Puis on prend l’ascenseur pour rencontrer l’homme aux mains d’or, celui qui devrait vous ouvrir les portes du paradis, le chirurgien. En tenue de travail, il reçoit brièvement car son temps est compté. Explications techniques accompagnées de dessins, légères palpations des zones à corriger… L’entretien dure à peine une quinzaine de minutes avant que la créature en noir et blanc revienne et fasse, d’un geste de la main agacé, signe au praticien que l’heure tourne. En une heure, les dés sont jetés à la clinique ­Wannabe : on vous a interrogé sur vos motivations, exposé le plan et donné le prix. Un lifting coûte plus de 5 600 euros, frais d’hôtel à la charge des patients étrangers. Le traitement au Botox est à 80 euros par zone. On concède néanmoins que la disparition totale des rides est impossible.

Ces dernières années, un phénomène a émergé, portant cet idéal de beauté à son paroxysme avec des influenceuses d’un genre nouveau : les citoyennes du métavers, des créatures virtuelles nommées Lucy ou Rozy, suivies par des marées d’inconditionnels sur les réseaux. Elles sont le rêve absolu de toutes les Coréennes. Des yeux parfaitement ronds, des mâchoires rigoureusement en V, impeccables et toujours jeunes. Immortelles, même. Elles ressemblent furieusement aux dessins des mangas japonais, et esquissent sans doute une nouvelle norme.

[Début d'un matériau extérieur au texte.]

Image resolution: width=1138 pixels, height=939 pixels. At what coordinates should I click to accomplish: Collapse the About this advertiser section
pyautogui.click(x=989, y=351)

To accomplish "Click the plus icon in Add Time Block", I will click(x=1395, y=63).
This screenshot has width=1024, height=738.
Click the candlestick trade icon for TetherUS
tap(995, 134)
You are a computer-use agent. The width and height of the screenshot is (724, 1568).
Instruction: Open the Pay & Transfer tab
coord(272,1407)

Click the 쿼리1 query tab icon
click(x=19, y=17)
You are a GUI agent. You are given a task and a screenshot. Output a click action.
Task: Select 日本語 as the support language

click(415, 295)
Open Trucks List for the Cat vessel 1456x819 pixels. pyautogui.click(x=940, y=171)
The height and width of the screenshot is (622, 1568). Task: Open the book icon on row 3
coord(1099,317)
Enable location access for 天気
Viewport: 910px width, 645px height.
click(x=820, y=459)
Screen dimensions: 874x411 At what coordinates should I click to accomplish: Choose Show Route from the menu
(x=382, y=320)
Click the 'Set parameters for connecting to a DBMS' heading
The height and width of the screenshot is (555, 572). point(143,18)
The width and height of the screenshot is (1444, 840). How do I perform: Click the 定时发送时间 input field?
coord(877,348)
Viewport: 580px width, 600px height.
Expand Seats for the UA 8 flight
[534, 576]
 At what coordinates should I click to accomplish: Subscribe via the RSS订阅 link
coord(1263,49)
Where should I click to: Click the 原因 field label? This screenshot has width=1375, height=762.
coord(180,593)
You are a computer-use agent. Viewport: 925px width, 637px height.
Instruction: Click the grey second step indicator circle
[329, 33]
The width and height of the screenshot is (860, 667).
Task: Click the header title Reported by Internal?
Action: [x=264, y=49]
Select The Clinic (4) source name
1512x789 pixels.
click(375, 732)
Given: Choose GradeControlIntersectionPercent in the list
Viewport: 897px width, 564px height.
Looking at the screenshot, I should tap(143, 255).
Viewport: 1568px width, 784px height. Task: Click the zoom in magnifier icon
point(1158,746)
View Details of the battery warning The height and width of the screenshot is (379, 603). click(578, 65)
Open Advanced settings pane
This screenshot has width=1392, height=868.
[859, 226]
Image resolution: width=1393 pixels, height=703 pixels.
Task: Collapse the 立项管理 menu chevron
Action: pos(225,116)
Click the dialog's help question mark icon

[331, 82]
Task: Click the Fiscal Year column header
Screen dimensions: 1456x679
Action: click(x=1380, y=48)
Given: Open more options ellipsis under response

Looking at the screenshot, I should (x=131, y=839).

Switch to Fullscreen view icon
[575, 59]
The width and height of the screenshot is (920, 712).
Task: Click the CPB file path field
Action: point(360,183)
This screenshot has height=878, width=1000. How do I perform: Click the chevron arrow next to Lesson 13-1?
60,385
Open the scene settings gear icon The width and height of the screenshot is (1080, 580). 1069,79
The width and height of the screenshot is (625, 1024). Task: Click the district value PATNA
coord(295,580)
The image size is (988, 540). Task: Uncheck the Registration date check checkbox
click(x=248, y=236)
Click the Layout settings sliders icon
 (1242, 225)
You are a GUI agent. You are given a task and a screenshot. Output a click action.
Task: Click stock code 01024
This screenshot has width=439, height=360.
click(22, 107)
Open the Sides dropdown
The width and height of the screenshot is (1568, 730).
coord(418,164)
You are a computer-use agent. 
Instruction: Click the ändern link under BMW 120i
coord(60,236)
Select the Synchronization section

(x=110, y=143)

Pour le sociologue Vincenzo Cicchelli, professeur associé et chercheur au Ceped (université Paris Cité/IRD), dans notre monde globalisé, l’Occident n’y échappera pas. « Il y a toujours des endroits où les canons esthétiques font référence, analyse-t-il. Les Grecs autrefois. Aujourd’hui, les nouveaux codes esthétiques sont sud-coréens. La beauté globale est calquée sur un modèle asiatique. Le bon goût a trouvé son lieu idéal. » Reste à savoir pour combien de temps. Le diktat de la beauté rythme la vie des Coréens. Il est le marchepied de la réussite dans une société ultra-compétitive. Il est la promesse illusoire d’une jeunesse éternelle. Il sera peut-être leur pacte faustien.